DK: Can you explain what spectroscopy is and why you have a passion for it?

JW: So I’ve been doing spectroscopy for a long time. In a simple way, we could start with just visual light. That is, you could look at the sun: so how do we know what elements are on the sun? Answer: you just look at it through a spectroscope which is just like a grating or even you could do it with a prism, a glass prism. The glass prism breaks it into, well you’ve seen about a rainbow but now if you just look at the sun, then it just gives you a few bright lines in that spectrum. Those lines tell you what element you have. So it’s easy to tell the Sun is made of hydrogen – that primary line is called h alpha for hydrogen – alpha line, the first line, it’s a red line and so if you see that red line, you know it’s hydrogen. It’s easy to know the sun is hydrogen and helium, so every element has its own little fingerprint of the spectrum.

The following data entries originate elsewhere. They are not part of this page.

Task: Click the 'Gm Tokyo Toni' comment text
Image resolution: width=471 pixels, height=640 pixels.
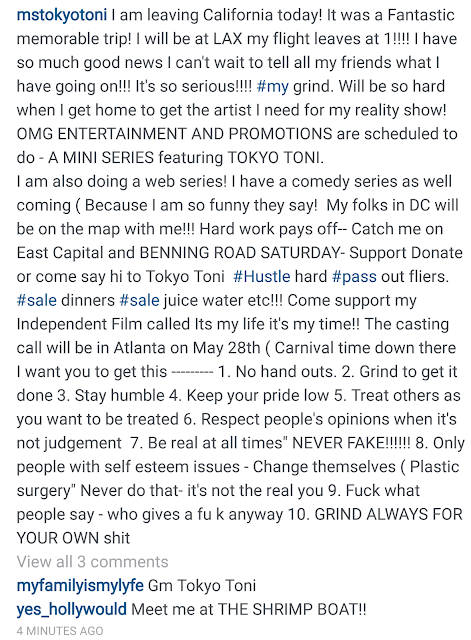Action: point(202,586)
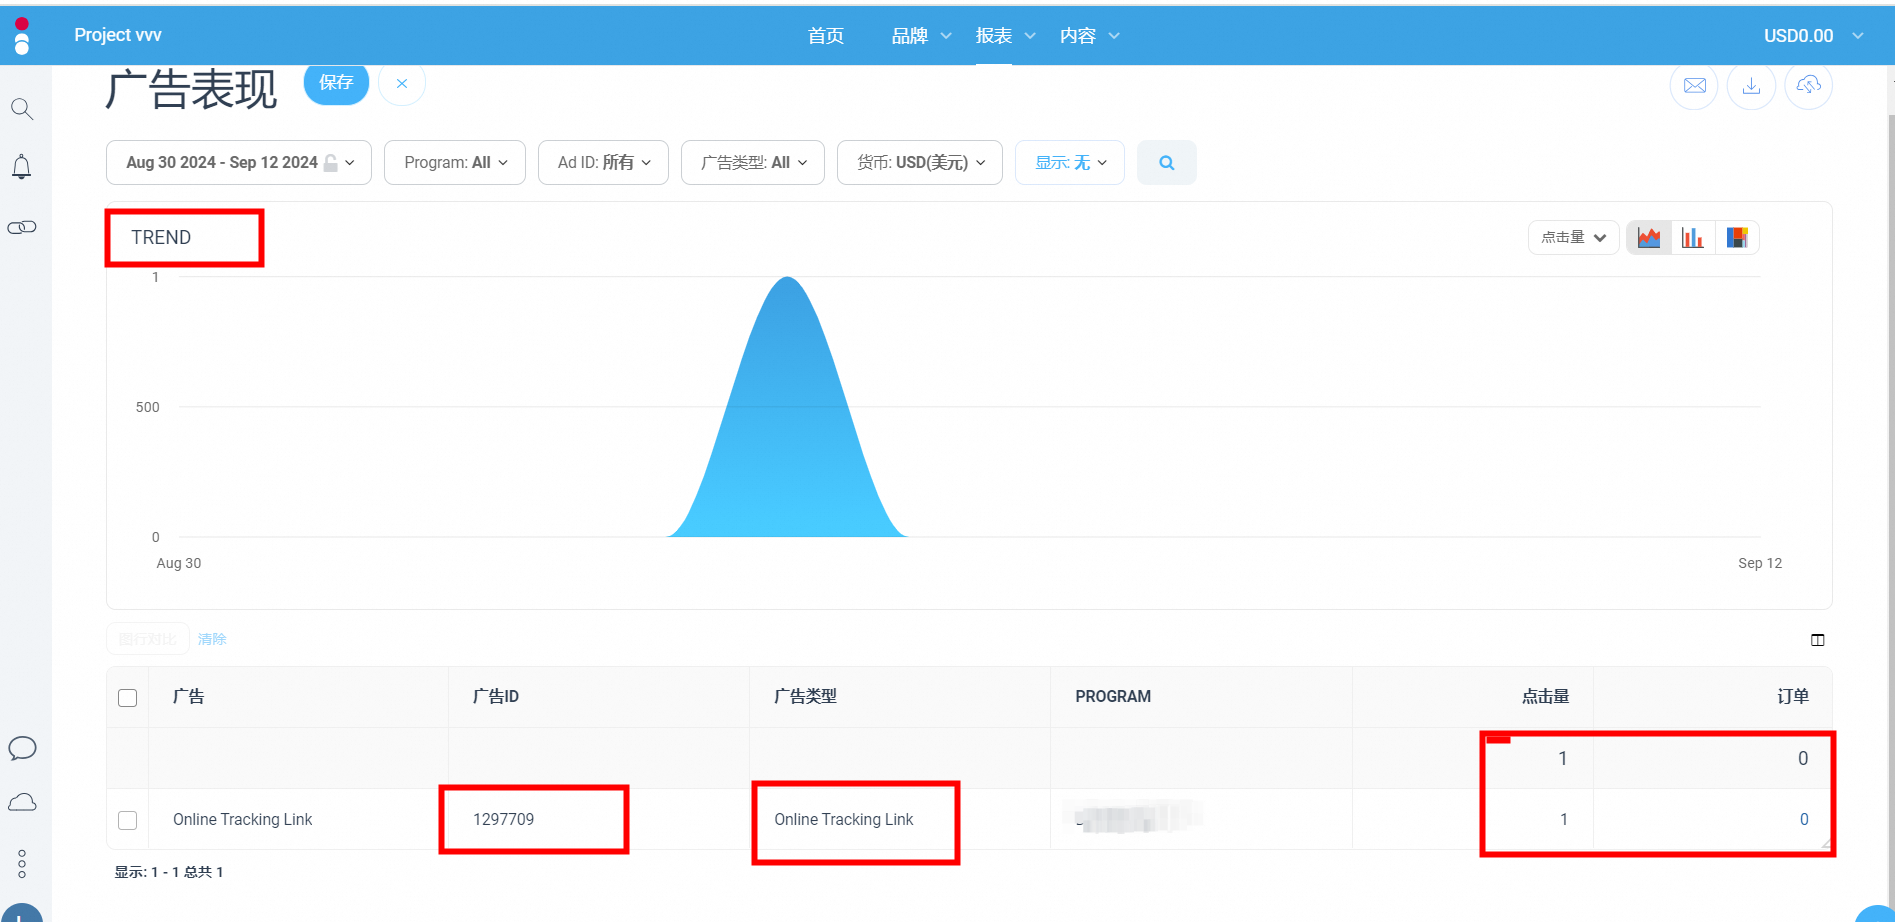1895x922 pixels.
Task: Expand the Program: All filter dropdown
Action: 455,163
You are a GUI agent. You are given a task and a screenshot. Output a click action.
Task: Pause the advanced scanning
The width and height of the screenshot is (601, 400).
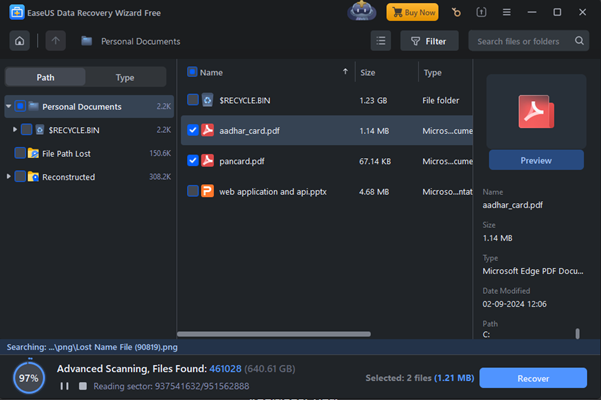pos(66,385)
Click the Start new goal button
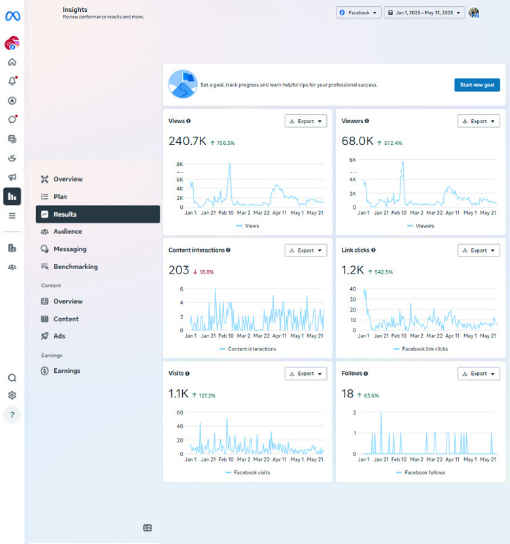 click(x=477, y=85)
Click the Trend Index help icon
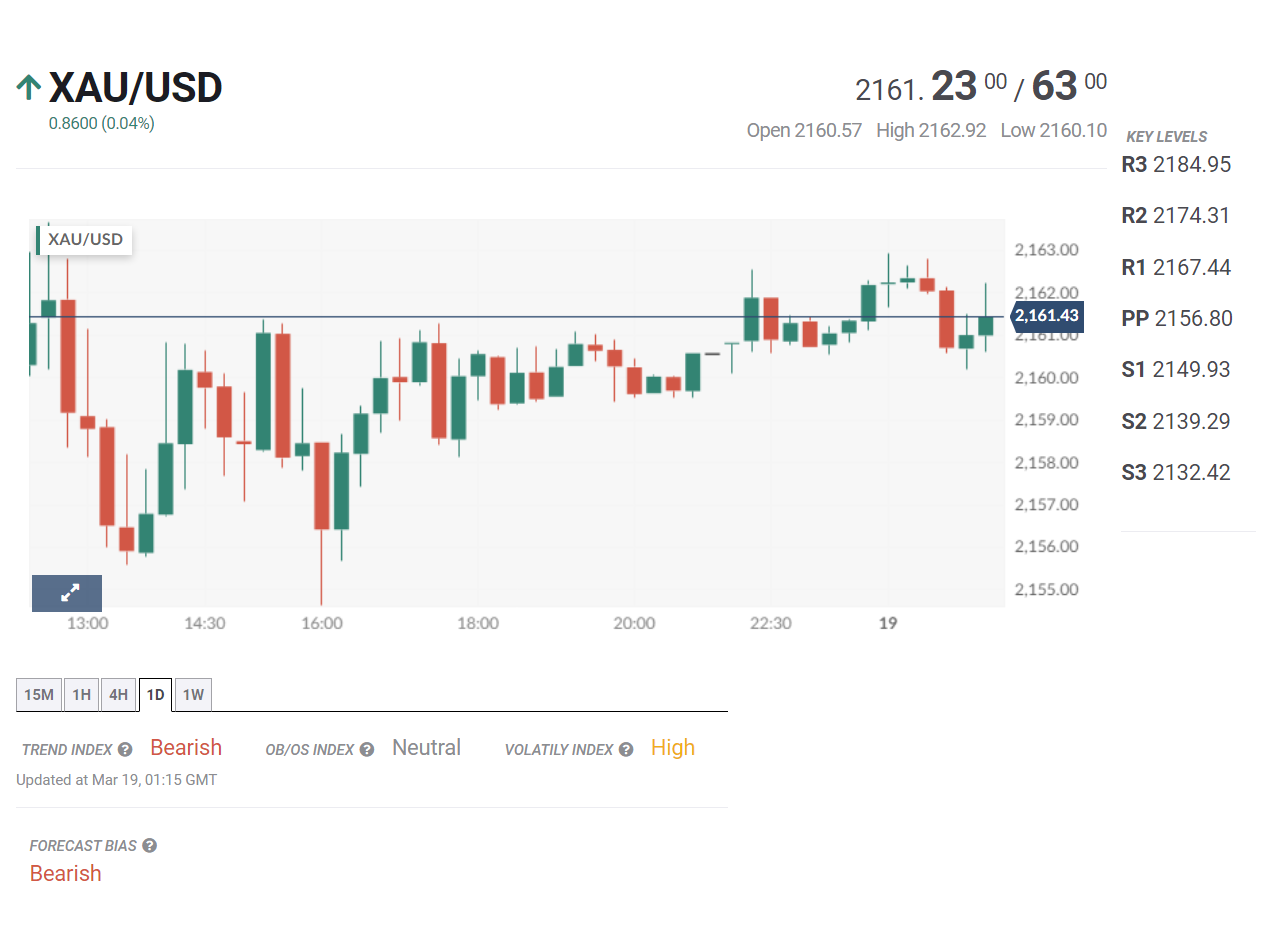 125,749
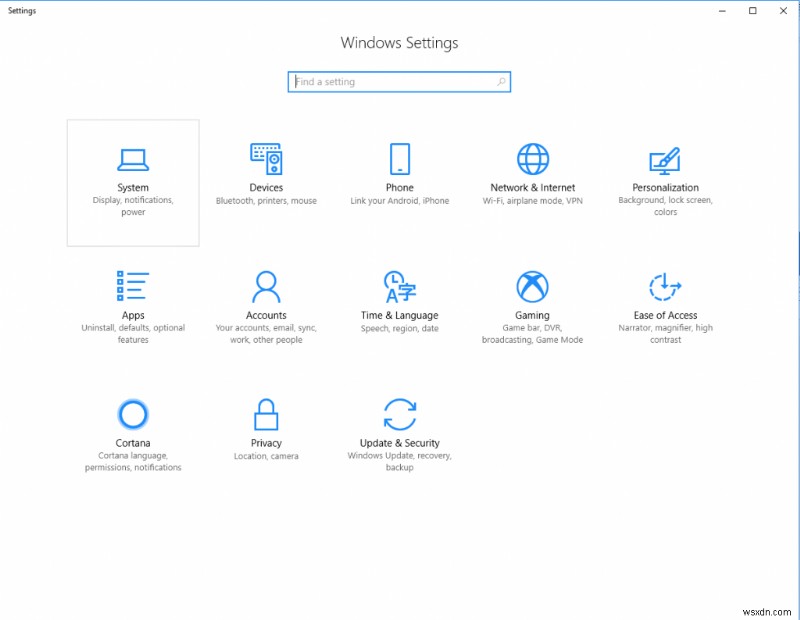
Task: Click the Settings label in the title bar
Action: click(21, 11)
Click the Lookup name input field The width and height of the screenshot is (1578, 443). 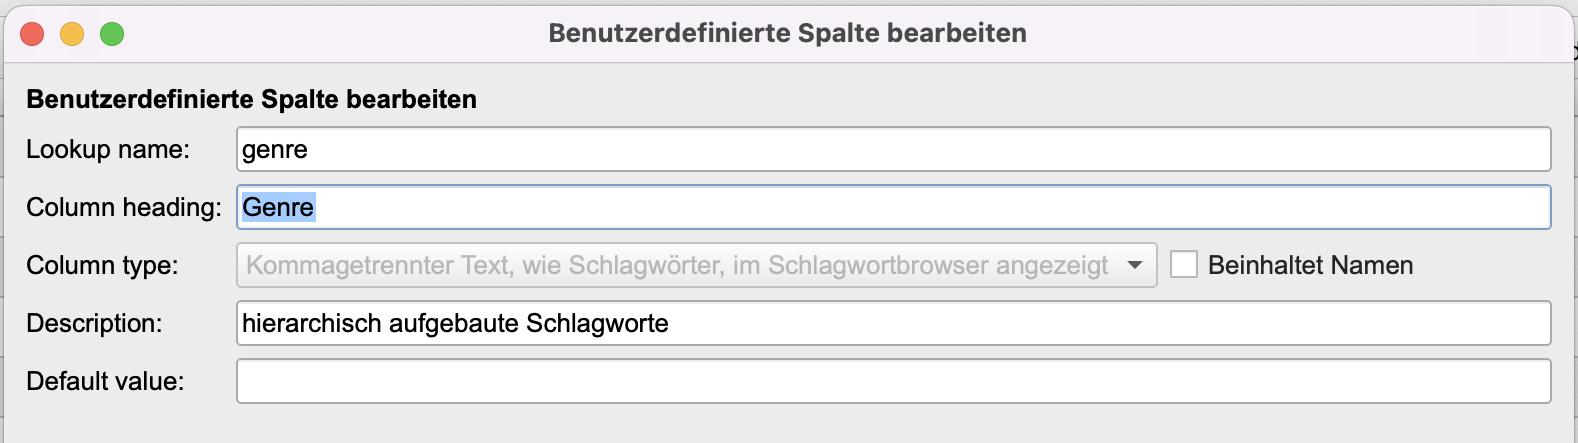point(893,150)
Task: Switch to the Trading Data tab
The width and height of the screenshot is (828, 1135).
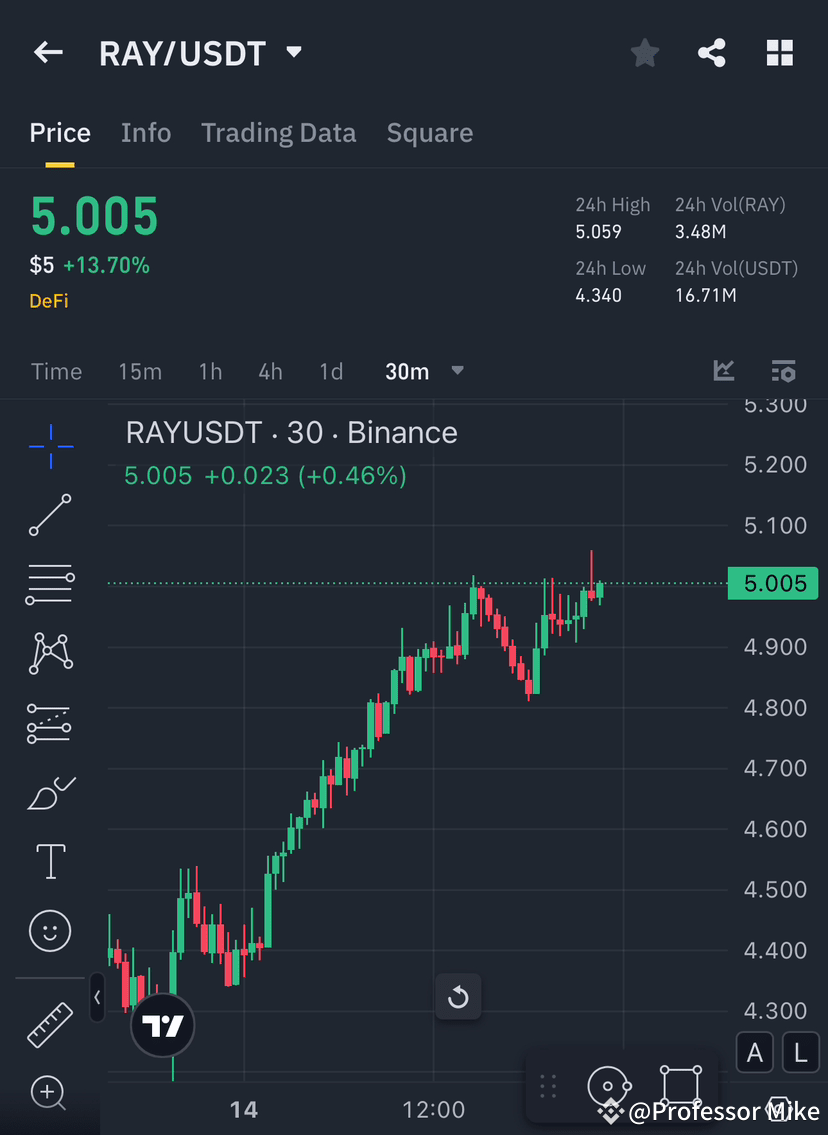Action: [279, 132]
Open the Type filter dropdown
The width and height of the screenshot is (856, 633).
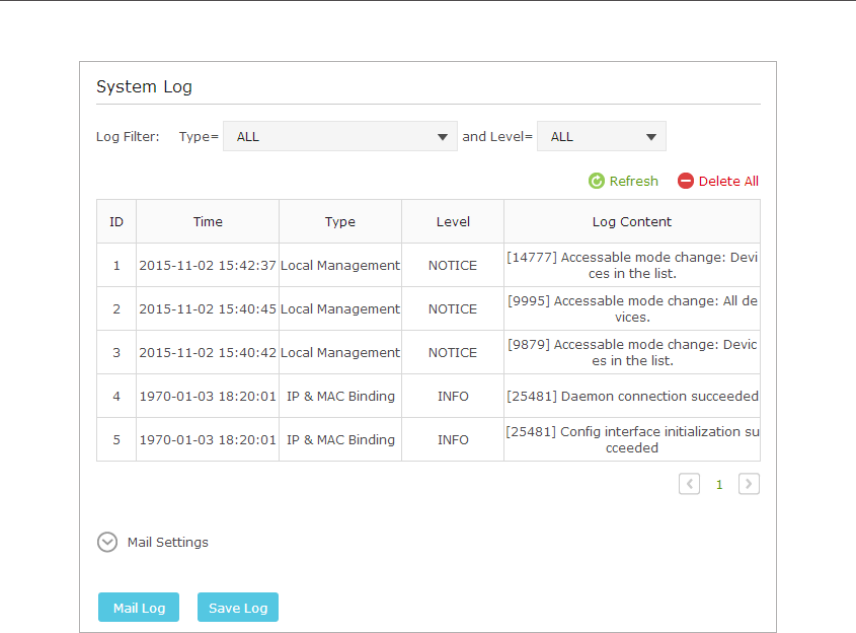(340, 137)
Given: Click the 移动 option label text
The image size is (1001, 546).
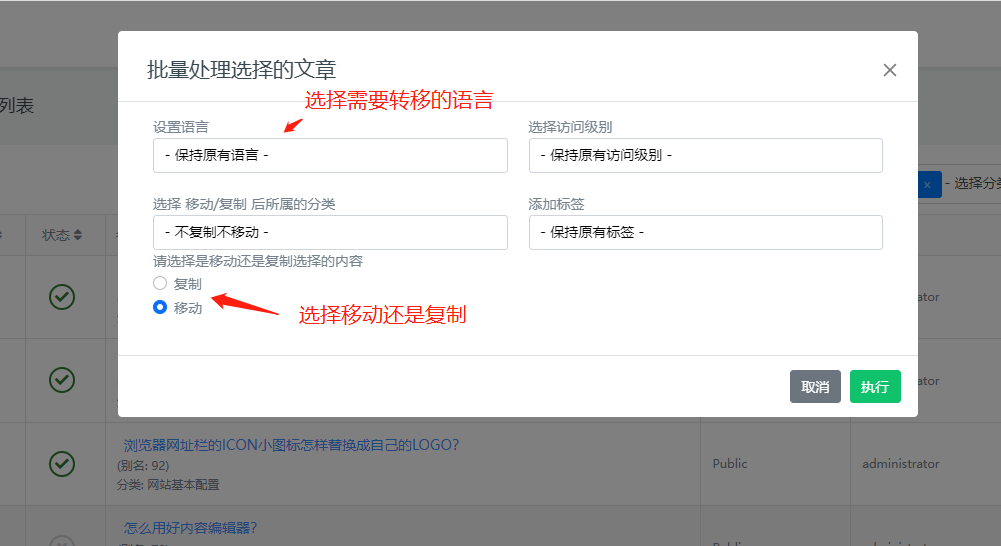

Now most of my work has been doing X ray spectroscopy. So if you shine X rays onto a material, you can determine what that material is. So I’ve had students do studies – well even an aspirin, what are the combinations in an aspirin? So I did powder spectroscopy with X rays, and you just take the piece of aspirin you powder it into a little sample, you shine the X rays on it, that gives you a spectrum. A spectrum simply means a bunch of lines, vertical lines – like the hydrogen line is red. Now X rays are not colored but they’re just a simply sharp line and each of those lines is like a fingerprint. You can determine the structure.

DK: Who or what do you draw from for mentorship, inspiration, or to collaborate in teaching?

JW: So I was a youngster, kind of, when I came here. She wasn’t the teacher right when I came, but she came soon thereafter: Sr. Mary Eleanor Fox. She was a longtime faculty member and mentor for lots of students. She kind of went back, I forget exactly where, when I was first here, but she’s certainly came back and became department chair again. Sister Mary Eleanor Fox, was a great mentor, showing me how to be a little compassionate for students, to help students along the way, she was a great mentor when I was a young teacher.

DK: What are the top three experiences at Thomas More that stand out in your mind?

JW: Certainly doing research projects. Physics is an experimental science and doing the experiments is a big part of my job. We have, at Thomas More in the physics department, research courses as a mandatory course and all of our graduating students do some kind of a research project. Working with those students one-on-one, doing a research project for many, many years has been one of the highlights of my time here at Thomas More.

Different than academics, but I’m proud of it, and that is I’ve walked the entire Appalachian Trail. That happened from 2000 to 2011. It took me 11 years to walk the whole thing because I just did it a few weeks in the summer. It probably takes six-seven months if you walked the whole thing straight away. On the Appalachian Trail they did trail names. I didn’t really get mine until near the end, but I called myself “three weeks.” I was on the trail usually most summers for more than 11 years on the trail for three weeks each summer, so that was my trail name “three weeks.” Out in the woods for three weeks. That was quite an experience.

I worked and set up an art gallery show in our art gallery next to the library for my father. My father was a pretty good artist. He was a carver/wood working – pitchers, little balsa wood cars, other kinds of hardwood carvings. I did a show for him just a month before he died, that was quite special to me to have a show from my father in the art gallery here at the college.

DK: Can you tell us what retirement means for you as an academic?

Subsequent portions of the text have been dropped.